PAGE TEXT:
○ ○ ○

On Mon, Jun 21, 2021 at 3:20 PM Beckerle, Mike <[email protected]> wrote:
Attila,

It took me a bit to spot this, and I'm really not sure I am correct here.

I think you need one more sequence. If you insert another element of type "TailType-perstempo" at the end, it doesn't want to be inside the sequence with NL infix separators. It wants to be after that sequence has ended, but inside a surrounding sequence that is the model group of the complexType of the csv-version4... element, but which has no separators.

Given the images you provided, I can't cut/paste to try this theory out.

I would like to make self-contained TDML files be the way we all exchange examples/bug-reports.

Could you make a TDML file?  (See https://daffodil.apache.org/tdml/

Their beauty is that they can be fully self-contained, i.e., contain schema, data, and expected results all together. Everything to reproduce can be in the same file.

-mikeb






From: Attila Horvath <[email protected]>
Sent: Monday, June 21, 2021 1:27 PM
To: [email protected] <[email protected]>
Subject: how to incorporate file terminator into generic CSV schema?
 
I have following generic variable field/record length schema which daffodil 2.4.0 parses/unparses verbatim except "No newline at end of file" error when I diff original CSV against reconstituted CSV. Otherwise reconstituted CSV appears to match original CSV:...
image.png

To get around this I've tried/failed to incorporate code block in RED into code block in YELLOW (see code block image). I've used code block in RED successfully but not w/ variable fields/records CSV via "...fn:count...".
Can someone pls suggest how to correctly integrate unknown file terminator into code block in YELLOW in this schema?
image.png

Thx in advance,

Attila




<?xml version="1.0" encoding="UTF-8"?> 

<xs:schema xmlns:xs="http://www.w3.org/2001/XMLSchema";
		   xmlns:dfdl="http://www.ogf.org/dfdl/dfdl-1.0/";
		   elementFormDefault="qualified">
	
	<xs:annotation>
		<xs:appinfo source="http://www.ogf.org/dfdl/";>
			<dfdl:defineFormat name="default-dfdl-properties">
				<dfdl:format 
					alignment="1"

○ ○ ○

PROBLEM DETAILS:
Extend the Daffodil CSV schema email thread from the point where it stops. The material after this is not needed.

EXTRACTED DATA:
○ ○ ○

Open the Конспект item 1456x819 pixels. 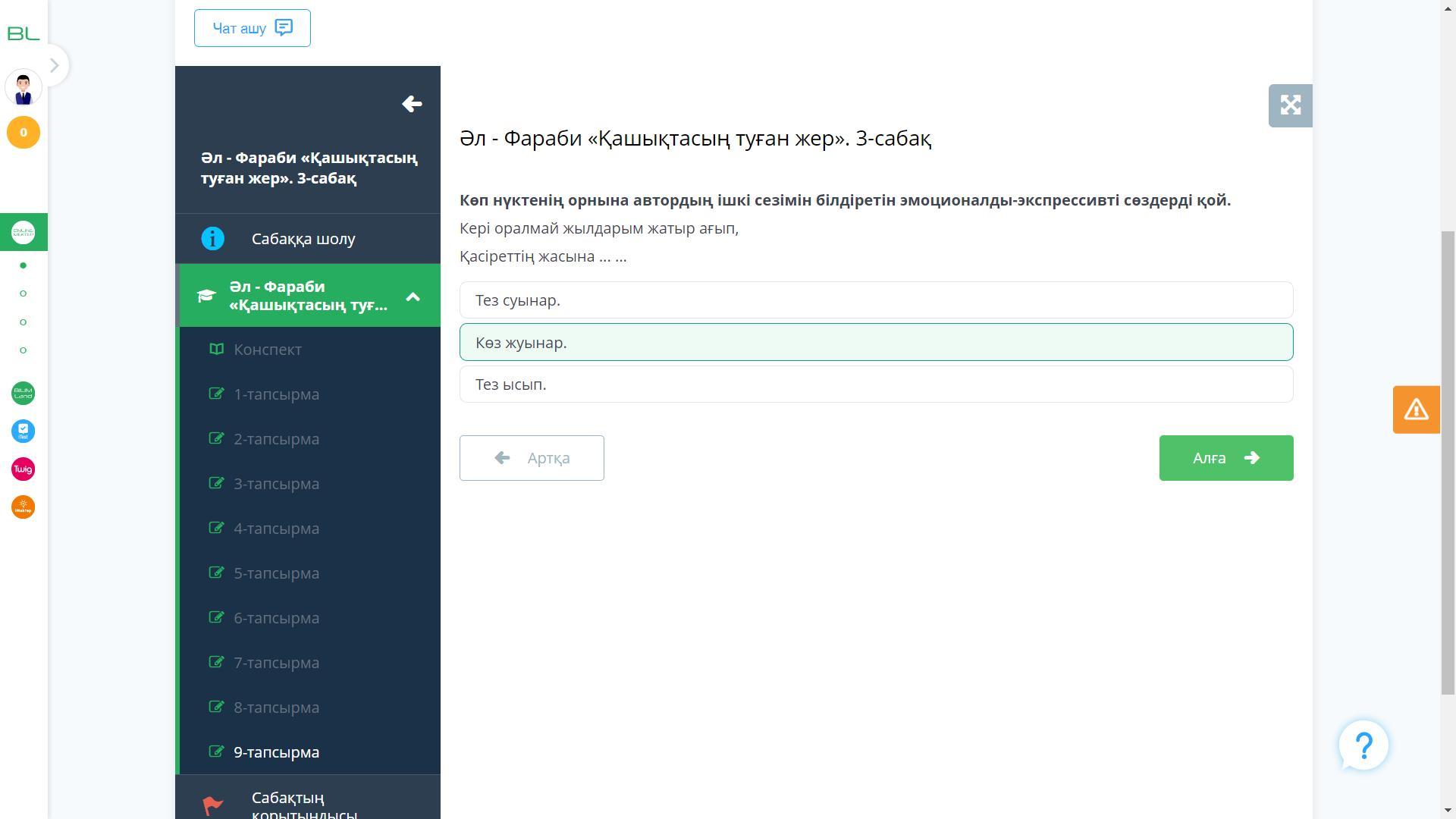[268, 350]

○ ○ ○

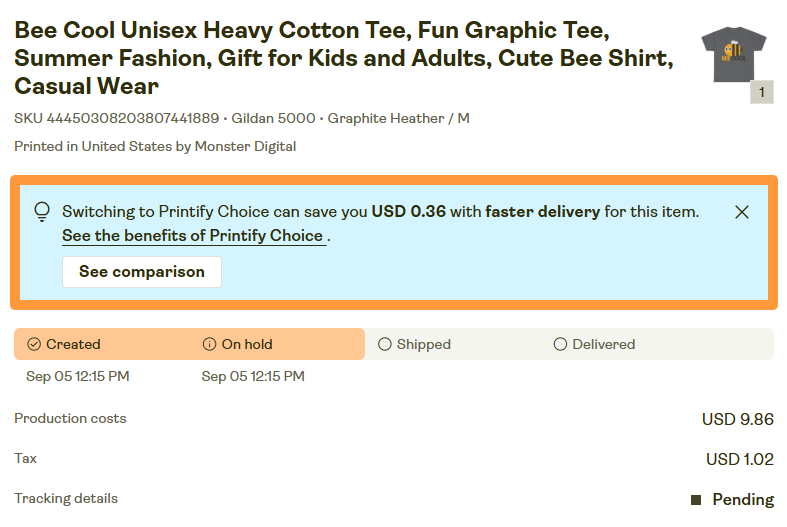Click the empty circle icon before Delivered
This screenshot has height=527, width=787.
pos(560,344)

○ ○ ○

REPLY TO THE EXERCISE:
					alignmentUnits="bytes"  
					binaryFloatRep="ieee" 
					binaryNumberRep="binary"  
					bitOrder="mostSignificantBitFirst"
					byteOrder="bigEndian"  
					calendarPatternKind="implicit"
					choiceLengthKind="implicit"
					documentFinalTerminatorCanBeMissing="yes" 
					emptyValueDelimiterPolicy="none"
					encoding="ISO-8859-1"
					encodingErrorPolicy="replace" 
					escapeSchemeRef=""  
					fillByte="f" 
					floating="no" 
					ignoreCase="no" 
					initiator="" 
					initiatedContent="no" 
					leadingSkip="0" 
					lengthKind="delimited"
					lengthUnits="bytes"  
					nilKind="literalValue"  
					nilValueDelimiterPolicy="none"
					occursCountKind="implicit"
					outputNewLine="%CR;%LF;"
					representation="text" 
					separator=""
					separatorPosition="infix"
					separatorSuppressionPolicy="anyEmpty"  
					sequenceKind="ordered" 
					terminator=""   
					textBidi="no" 
					textNumberCheckPolicy="strict"
					textNumberPattern="#,##0.###;-#,##0.###" 
					textNumberRep="standard" 
					textNumberRounding="explicit"  
					textNumberRoundingIncrement="0"
					textNumberRoundingMode="roundUnnecessary" 
					textOutputMinLength="0" 
					textPadKind="none" 
					textStandardBase="10"
					textStandardDecimalSeparator="."
					textStandardExponentRep="E"
					textStandardInfinityRep="Inf"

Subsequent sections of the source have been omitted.